Четвёртое измерение № 8 (356) от 11 марта 2016 года

Дары волков

у кизиловых морей

 

у кизиловых морей  берега пустынны,

ни медузы, ни звезды  – на сыром песке,

 привкус ветра и стихов – мятный да полынный,

и вдоль времени скользят чайки, дождь и снег.

у кизиловых морей южны небосклоны,

где помельче –  суета,  где поглубже  – суть...

здешний август – бог и царь, и король сезона –

из кизиловых ветвей крестик сплёл на грудь.
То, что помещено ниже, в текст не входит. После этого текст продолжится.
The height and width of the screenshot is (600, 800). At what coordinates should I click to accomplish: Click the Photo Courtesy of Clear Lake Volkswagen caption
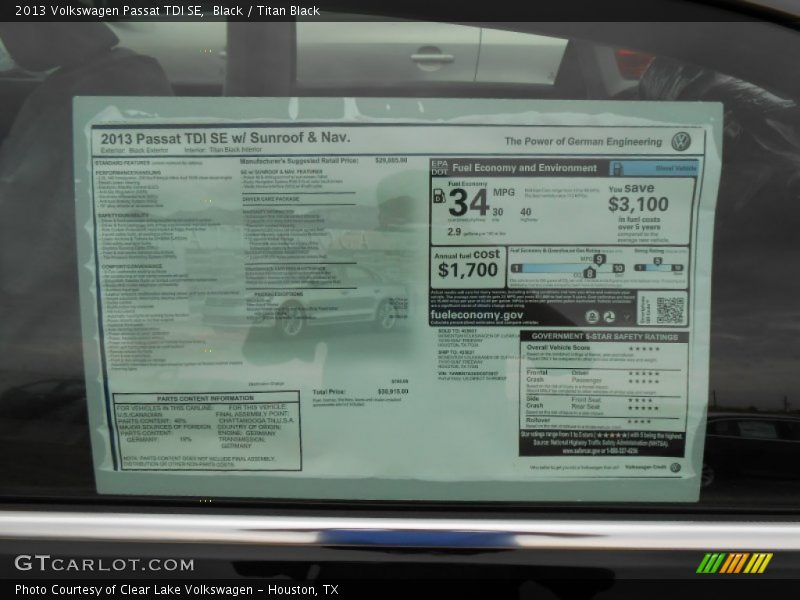(x=176, y=589)
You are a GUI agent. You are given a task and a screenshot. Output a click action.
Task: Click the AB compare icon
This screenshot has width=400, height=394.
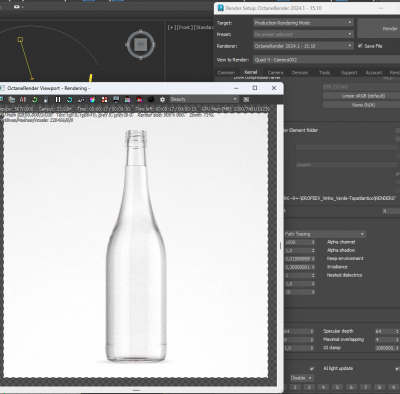coord(23,99)
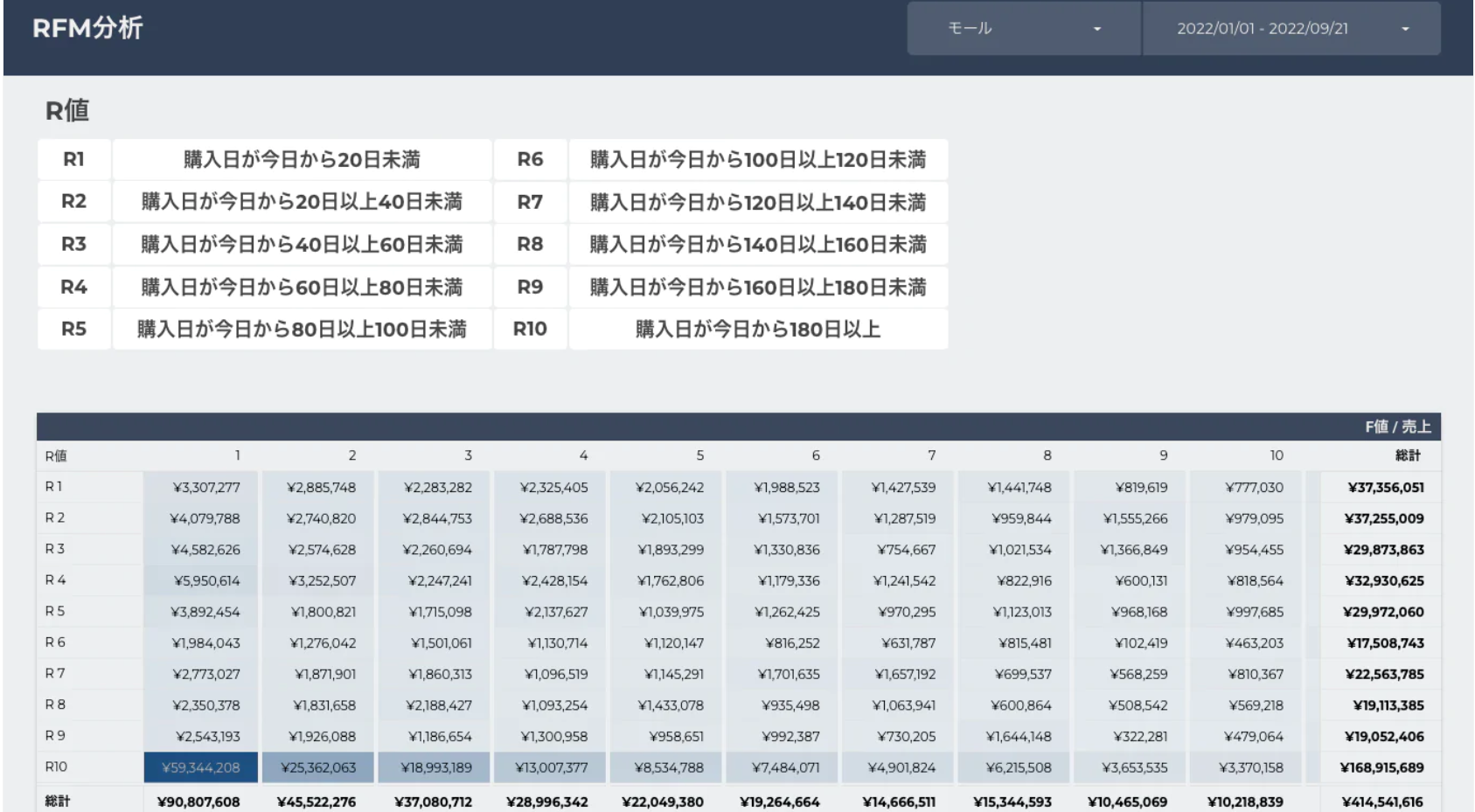The image size is (1475, 812).
Task: Click the 総計 row label at bottom
Action: point(58,801)
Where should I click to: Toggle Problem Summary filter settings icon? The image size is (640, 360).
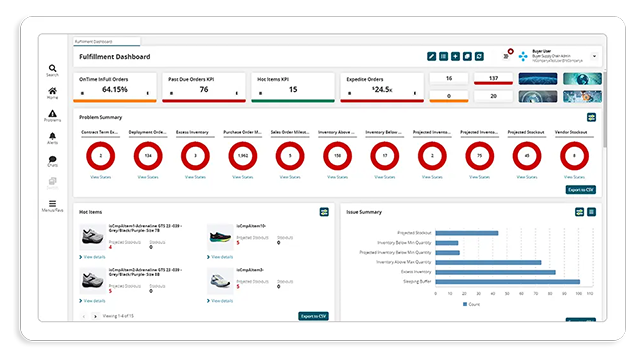[x=591, y=118]
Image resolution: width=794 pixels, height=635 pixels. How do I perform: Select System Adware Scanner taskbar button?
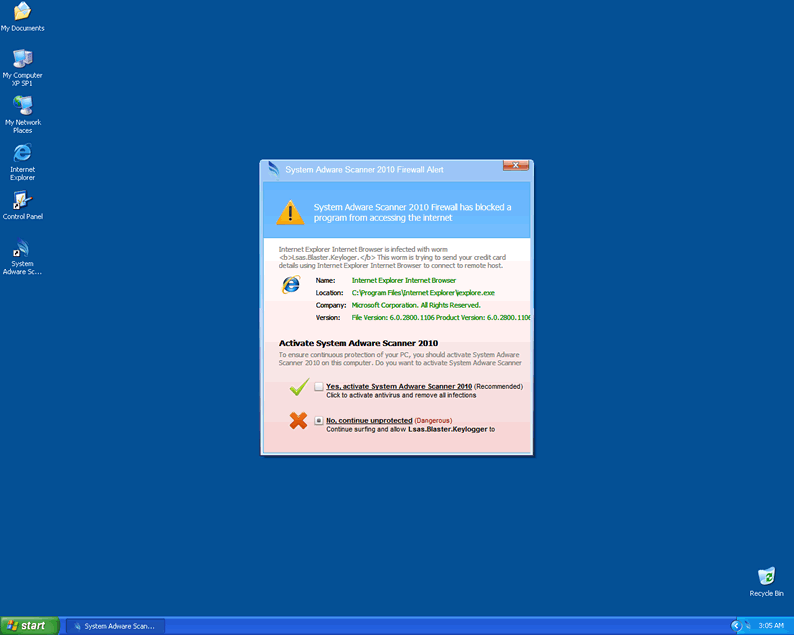[x=115, y=626]
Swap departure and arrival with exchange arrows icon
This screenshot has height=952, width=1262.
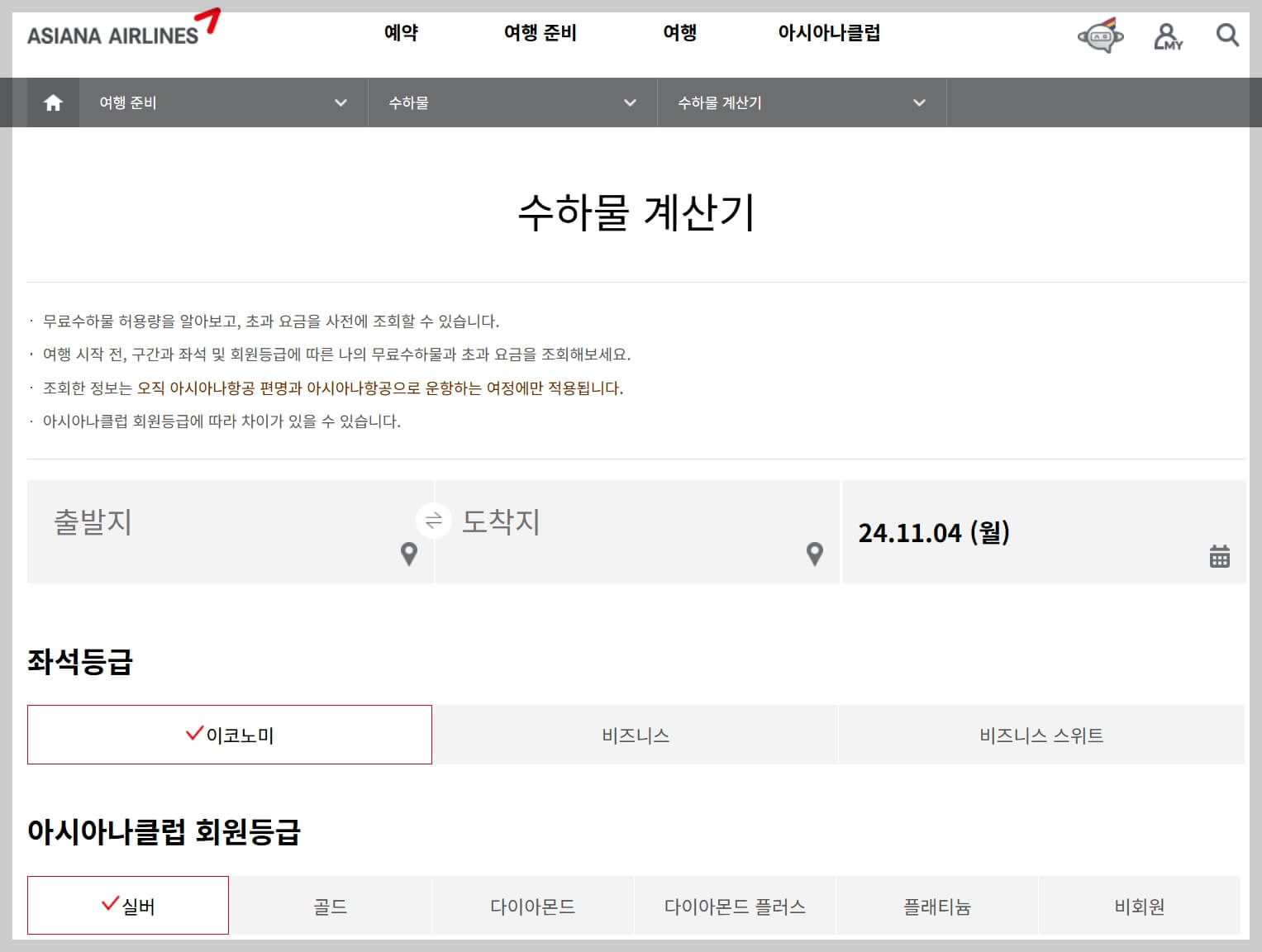coord(433,521)
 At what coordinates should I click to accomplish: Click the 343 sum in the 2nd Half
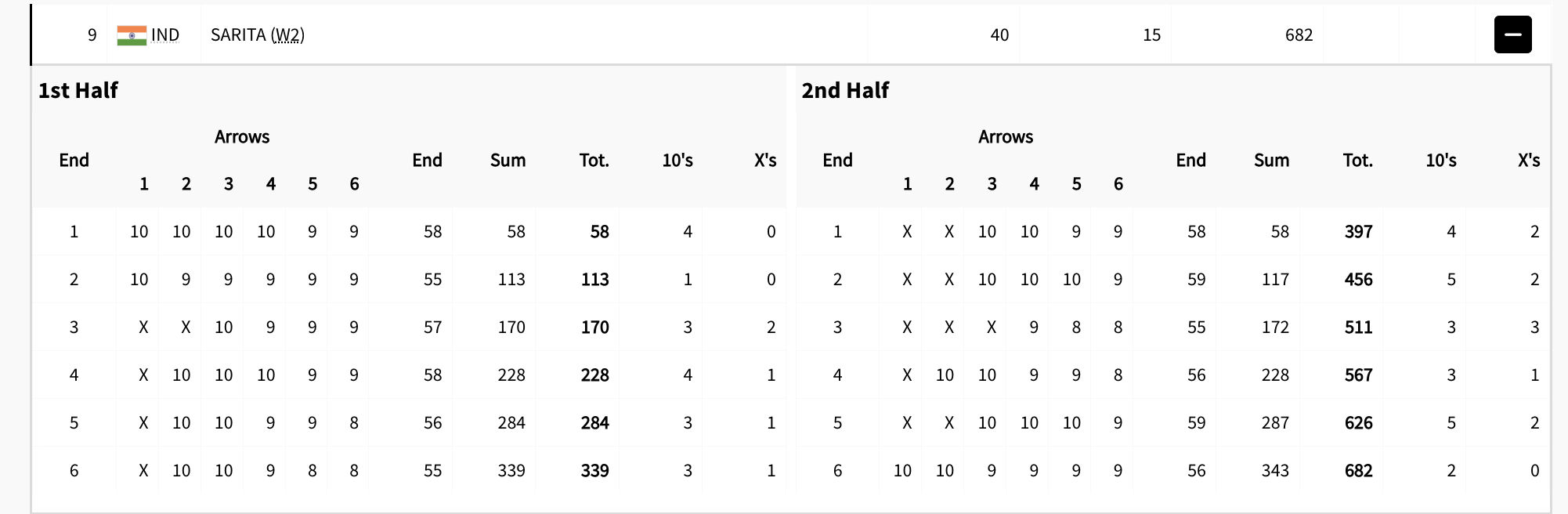pos(1275,471)
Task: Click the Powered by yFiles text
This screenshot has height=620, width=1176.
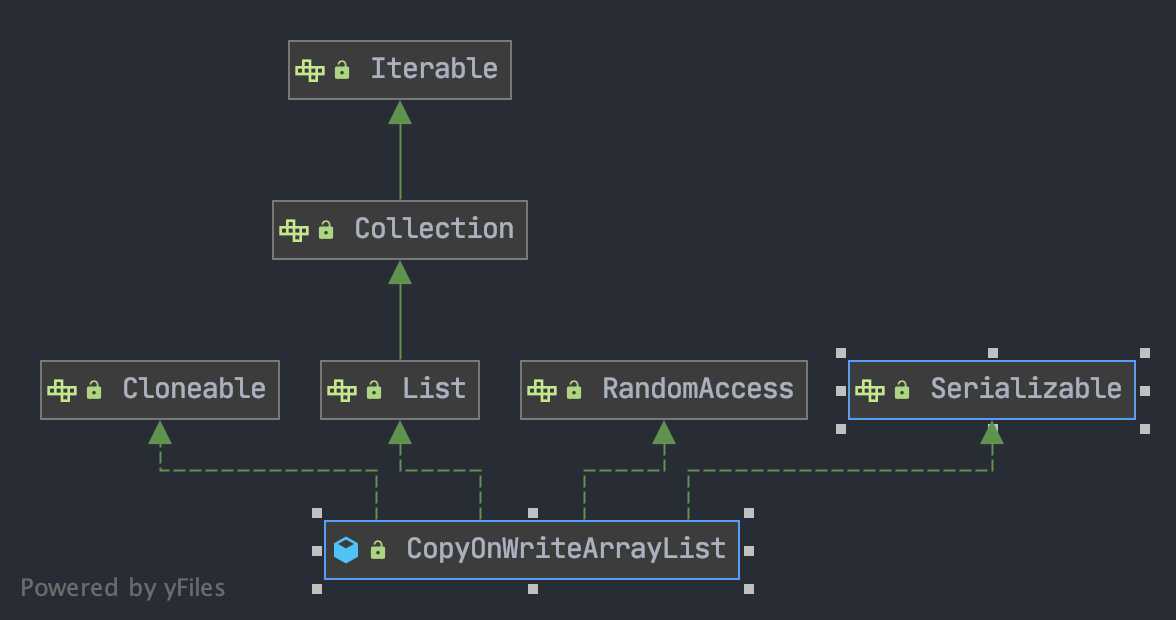Action: pyautogui.click(x=123, y=588)
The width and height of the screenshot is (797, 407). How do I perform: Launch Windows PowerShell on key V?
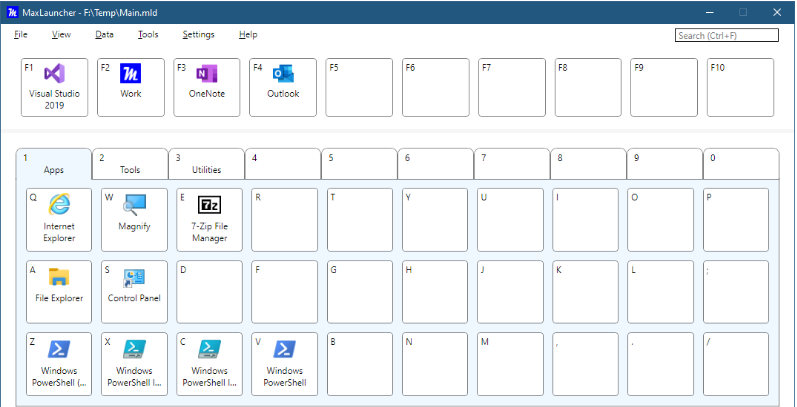click(x=285, y=363)
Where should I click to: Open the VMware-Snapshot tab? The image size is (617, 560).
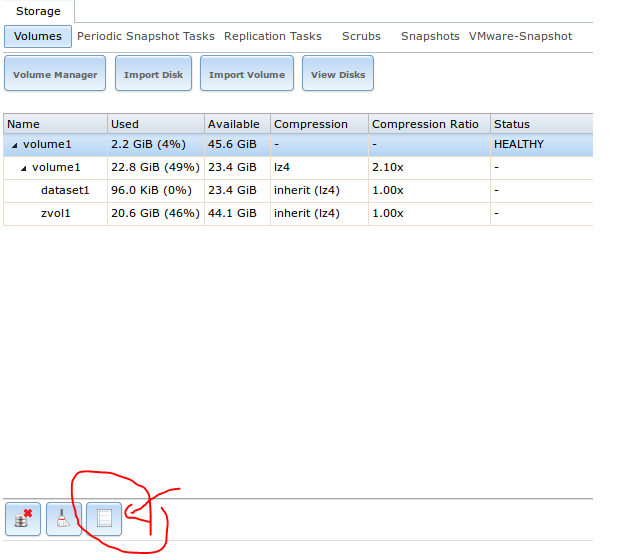click(520, 36)
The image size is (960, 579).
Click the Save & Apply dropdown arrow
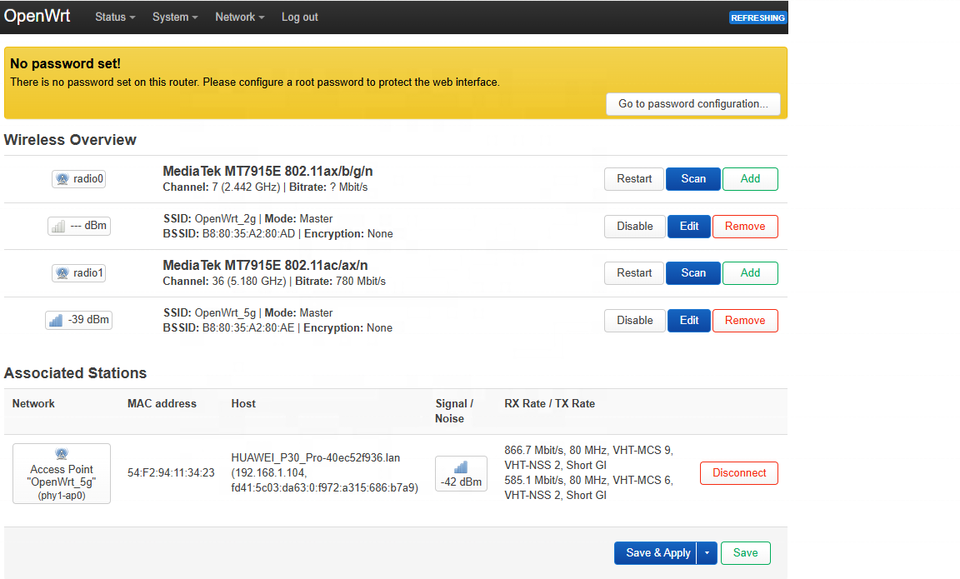[707, 553]
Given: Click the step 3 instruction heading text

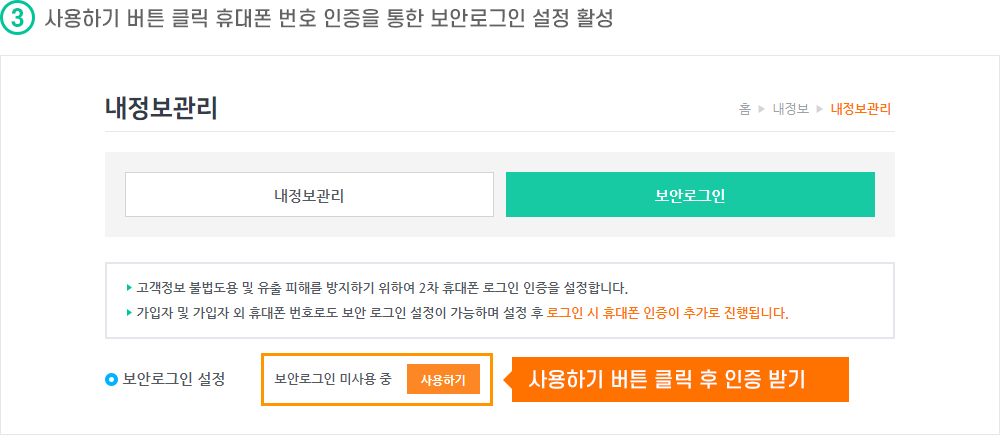Looking at the screenshot, I should click(329, 18).
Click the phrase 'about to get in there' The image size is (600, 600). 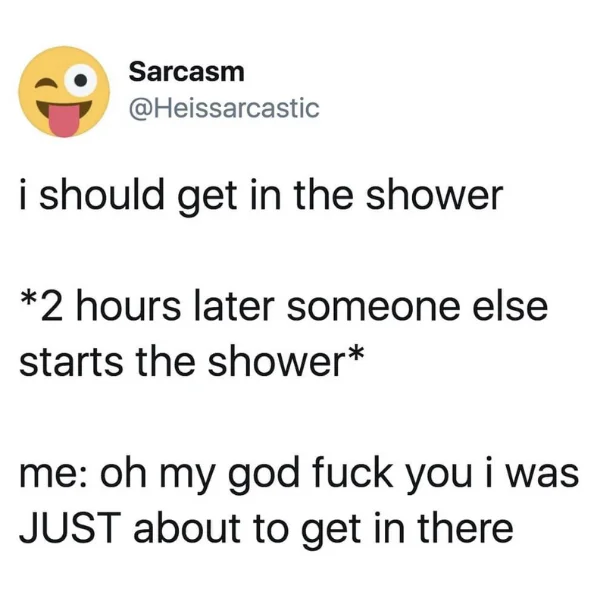point(323,530)
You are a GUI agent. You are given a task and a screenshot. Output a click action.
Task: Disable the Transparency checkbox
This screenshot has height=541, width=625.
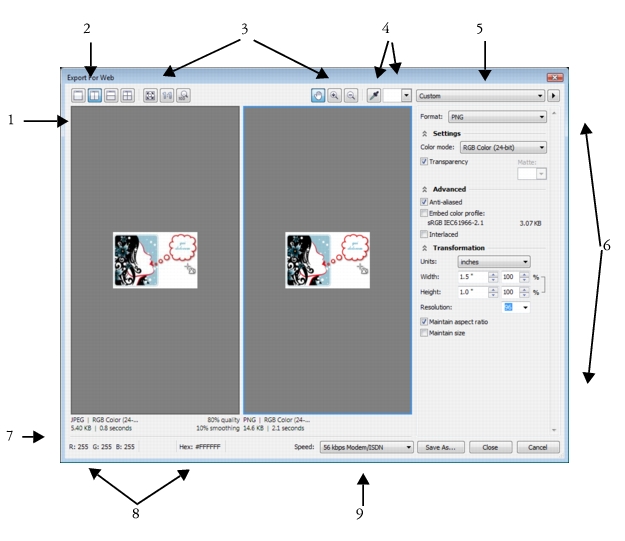point(425,161)
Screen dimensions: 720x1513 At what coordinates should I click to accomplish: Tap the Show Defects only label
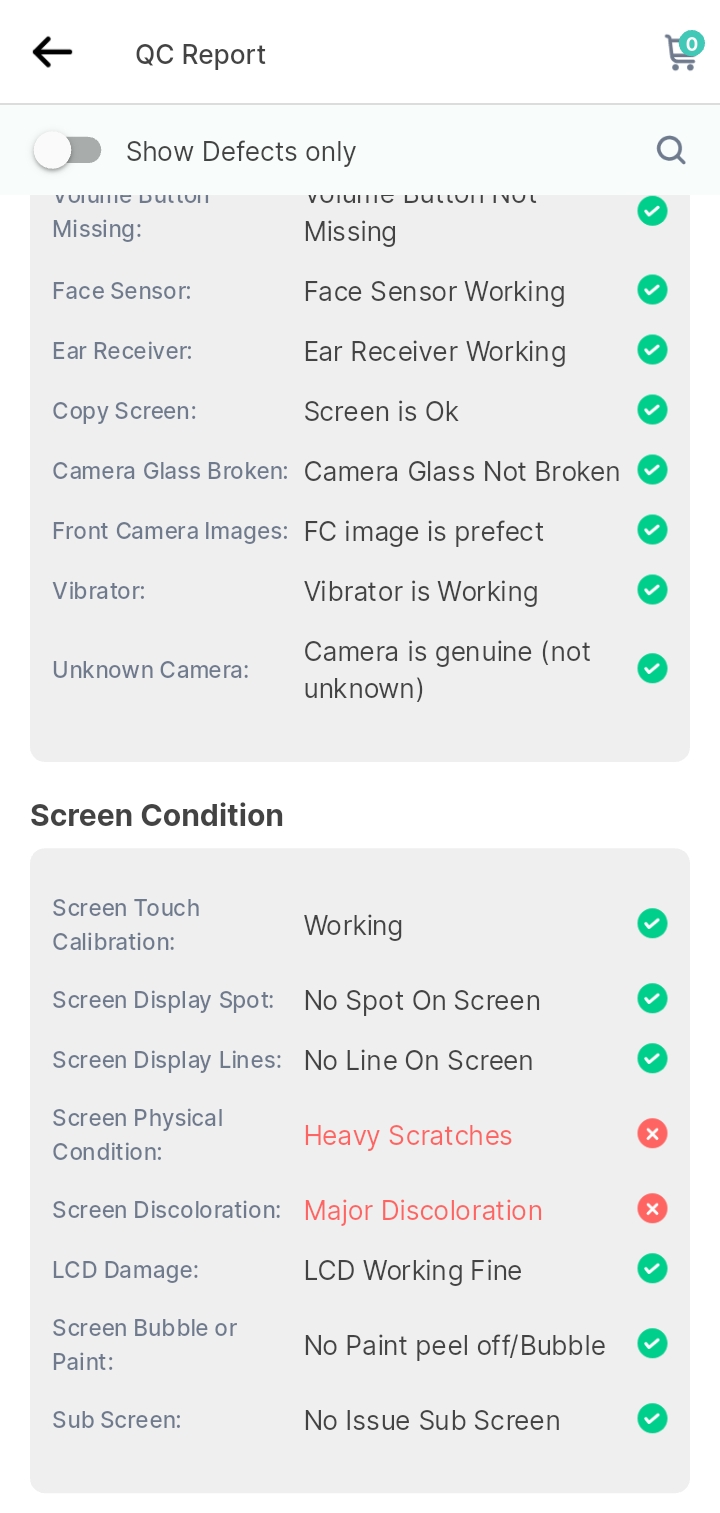coord(241,151)
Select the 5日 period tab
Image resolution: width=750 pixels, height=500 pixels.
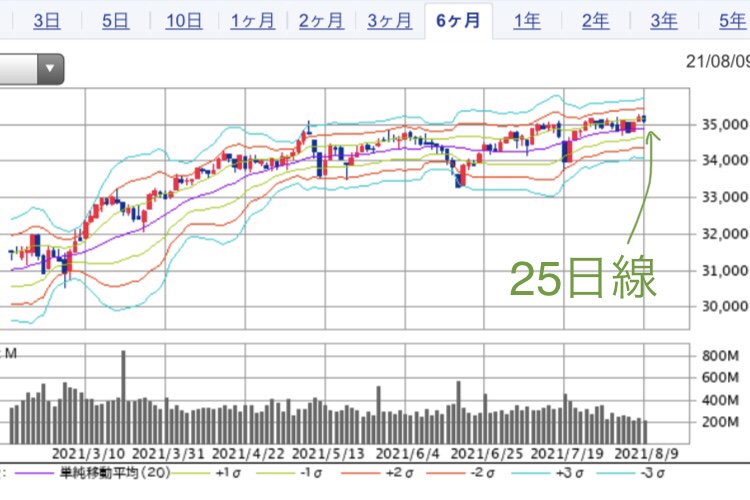click(115, 21)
а по осени, когда – йодом щиплет веки,

я пойму, что счастье есть для меня  – одно –

у кизиловых морей  пропадать навеки,

и по-птичьи зимовать с раненым  крылом.

 

АВГрУСТное

 

три кровати буквой «П»,

дверь, окно, больные ноги –

бесполезен КПД

у любви моей дороги.

одуванчиков недуг

у виска целует прядку,

август-август – душный круг,

и закон полураспадка.

мерно плавает жара,

ветер веером калымит,

жизнь – нескучная игра

между смертью и живыми.

ты держись покрепче, ма...

правды нет – так ей и  надо!

чёрным плачется сурьма.

больно.

курица-помада...

 

грин-тоник

 

не хочу политики.

не хочу патетики.

лучше  – насюити-ка

нежные моментики...

пусть весна куражится –

лето дышит в форточку,

хлопчатобумажится

тоненькая кофточка.

горизонтом реется

парусина алая,

капитан не грэется,

да погода чалая,

да надежда чахлая –

утлое судёнышко –

то вовсю каренится,

то всплывает донышком.

 

булочка с маком

 

вы меня ещё помните?-

мы делили на ломтики –

сладкую с маком булочку –

вы говорили – дурочка...

а я сцеловывала маковые зёрнышки

со своих пальцев и губ ваших –

таких зовущих, таких пропащих,

а месяц – позёришка небесный –

подглядывал жадно,

и душа делалась ватной,

не держалась в теле...

вы помните меня –

в самом деле?

 

Виннету

индейское распечальное

         

вот и всё.

вот и  сердцу – иначе –

что вокруг, что внутри – за ребром.

парамедиком  осень  бурлачит

пароходик с потешным добром.

 

вот  вещицы тончайшего толка,

вот вампумы  да брёвна  в глазу –

дождь шарко с добавленьем карболки

выбивает усердно слезу.

 

вот мой друг, что пропал за индею,

век прошёл, а индейца всё нет...

вал девятый  ничуть не слабеет,

хоть  картине почти двести лет.

 

жизнь красна, словно кожа апачи,

чем красней, тем апачнее тут,

вот меня научили толмачить –

вин не там, вин не тот, вин не ту.

 

воскресенье

 

заварен чай. звонят колокола.

я из окна гляжу на воскресенье.

двор пуст.

тишь-гать.

ни пуха, ни кола.

спит время. целый круг до сотворенья.

 

звонят колокола – покомм...покомм...

а каинство помазано на царство.

 катись-катись безумным колобком

ко всем чертям, чтоб снова нам достаться.

 

колёсико судьбы, скрипи – крепись...

варитесь – рольки, больки, бурьки – устаканьтесь!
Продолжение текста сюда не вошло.